FFCRA. Id. at ¶¶15-16. According to the plaintiff, the defendant failed to follow recommended state and federal social distancing and masking protocols during the COVID-19 pandemic. Id. at ¶18. He says that the “opposed” the defendant’s failure to follow these protocols. Id. at ¶19. The plaintiff alleges that on June 5, 2020, the defendant instructed him to return to the workplace during normal working hours. Id. at ¶20. He says that around October 29, 2020, the defendant “took away job responsibilities

that [the plaintiff] had prior to exercising his FMLA rights.” Id. at ¶21. The plaintiff asserts that he was fired on or about December 21, 2020 because he “exercised his rights under the FMLA, FFCRA, EFMLEA and EPSLA” and that the defendant denied him “the benefits to which he was entitled.” Id. at ¶¶22- 23. He alleges that the defendant’s decision to fire him was willful and in bad faith and caused him to suffer a loss of pay and benefits.

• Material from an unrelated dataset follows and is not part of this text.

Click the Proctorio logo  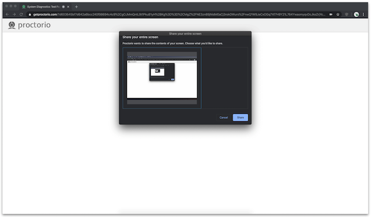(29, 25)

Id. at ¶24. He seeks damages, interest, equitable relief such as employment or reinstatement or promotion, fees and costs and liquidated damages. Id. at ¶31.

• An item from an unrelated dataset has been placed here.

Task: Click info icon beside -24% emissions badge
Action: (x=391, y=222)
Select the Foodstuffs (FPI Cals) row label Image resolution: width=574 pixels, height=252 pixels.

II. Motion to Dismiss (Dkt. No. 8) A. Jurisdiction The court has federal question jurisdiction under 28 U.S.C. §1331 because the plaintiff has sued under federal statutes: 29 U.S.C. §2601 and 29 U.S.C. §2620. B. Standard for Motion to Dismiss A motion to dismiss under Rule 12(b)(6) challenges the sufficiency of the complaint, not its merits. Fed. R. Civ. P. 12(b)(6); Hosea v. Slaughter, 669 Fed.

App’x 791, 792 (7th Cir. 2016) (quoting Gibson v. City of Chi., 910 F.2d 1510, 1520 (7th Cir. 1990)). “[A] judge reviewing a motion to dismiss under Rule 12(b)(6) cannot engage in fact-finding.” In re Consol. Indus., 360 F.3d 712, 717 (7th Cir. 2004) (citing Int’l Mktg., Ltd. v. Archer-Daniels-Midland Co., 192 F.3d 724, 730 (7th Cir. 1999)). To survive a motion to dismiss under Rule 12(b)(6), a complaint must allege sufficient facts “to state a claim to relief that is plausible on its face.” Alarm Detection Sys., Inc. v. Vill. of Schaumburg, 930 F.3d 812,

821 (7th Cir. 2019) (quoting Bell Atl. Corp. v. Twombly, 550 U.S. 544, 570 (2007)). “A claim has facial plausibility when the plaintiff pleads factual content that allows the court to draw the reasonable inference that the defendant is liable for the misconduct alleged.” Ashcroft v. Iqbal, 556 U.S. 662, 678 (2009). When evaluating a motion to dismiss under Rule 12(b)(6), the court construes the complaint in the light most favorable to the plaintiff, accepts all well-pleaded facts as true and draws reasonable inferences in the plaintiff’s favor. Taha v. Int’l Bhd. of Teamsters, Local 781, 947 F.3d 464, 469 (7th Cir.